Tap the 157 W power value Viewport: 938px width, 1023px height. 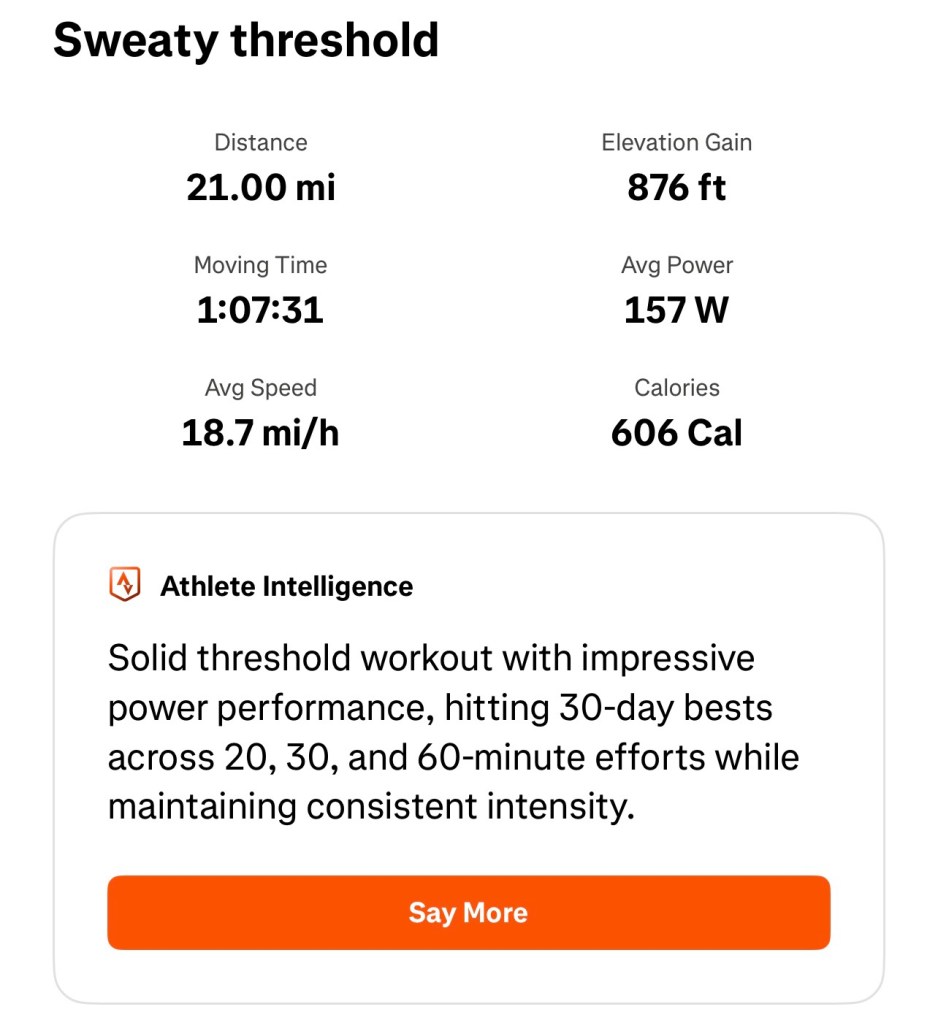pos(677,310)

----------

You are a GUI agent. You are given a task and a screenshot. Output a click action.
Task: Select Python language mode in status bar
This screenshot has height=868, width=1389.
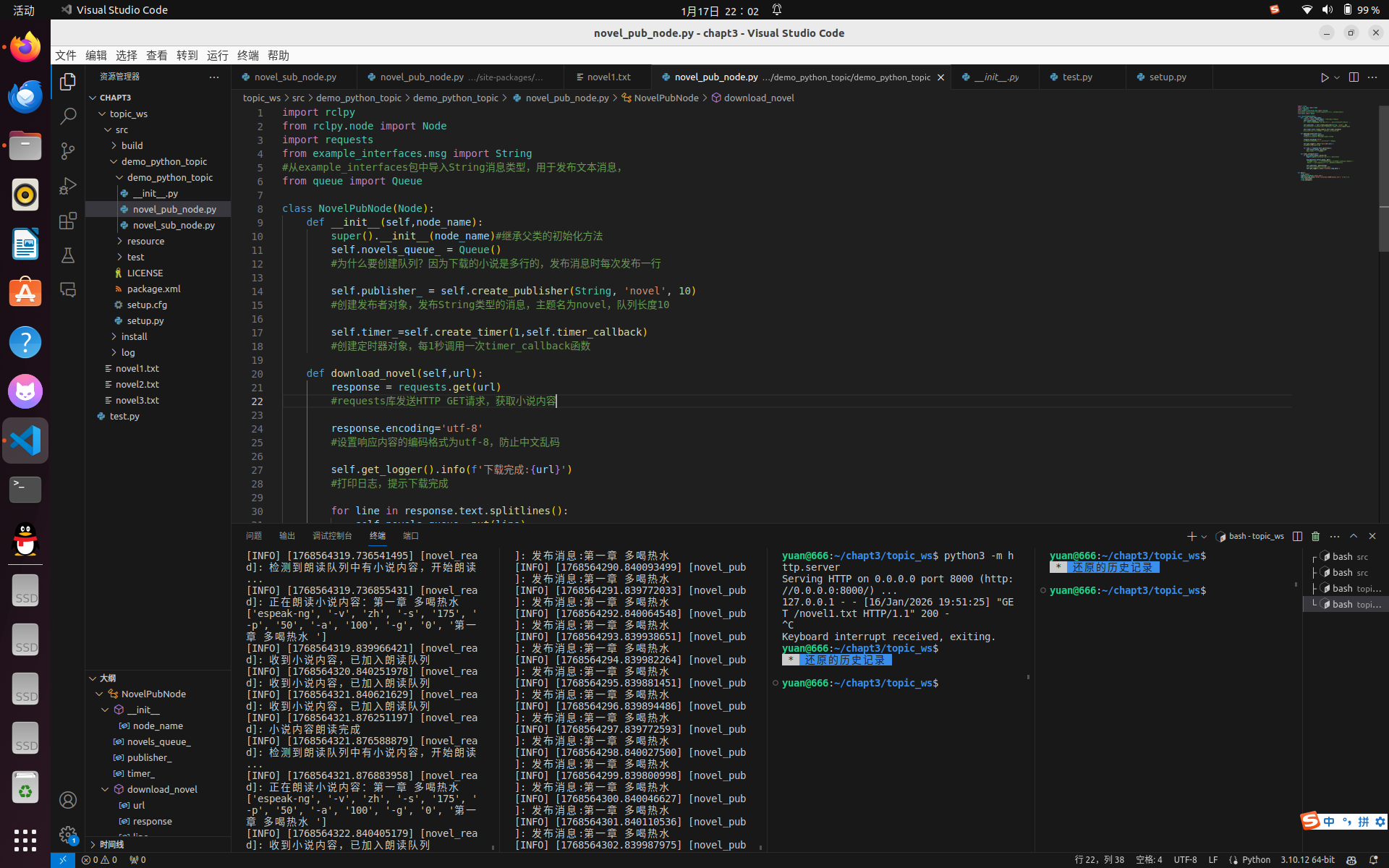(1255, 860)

----------

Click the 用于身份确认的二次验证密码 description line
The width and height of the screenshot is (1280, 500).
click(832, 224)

----------

### EXERCISE TASK
Please reproduce, unchanged, the part of the data that opens with the line containing "Click the 用于身份确认的二次验证密码 description line" and closes with the line containing "click(832, 224)", both lines included.

### EXERCISE RESPONSE
Click the 用于身份确认的二次验证密码 description line
The width and height of the screenshot is (1280, 500).
click(832, 224)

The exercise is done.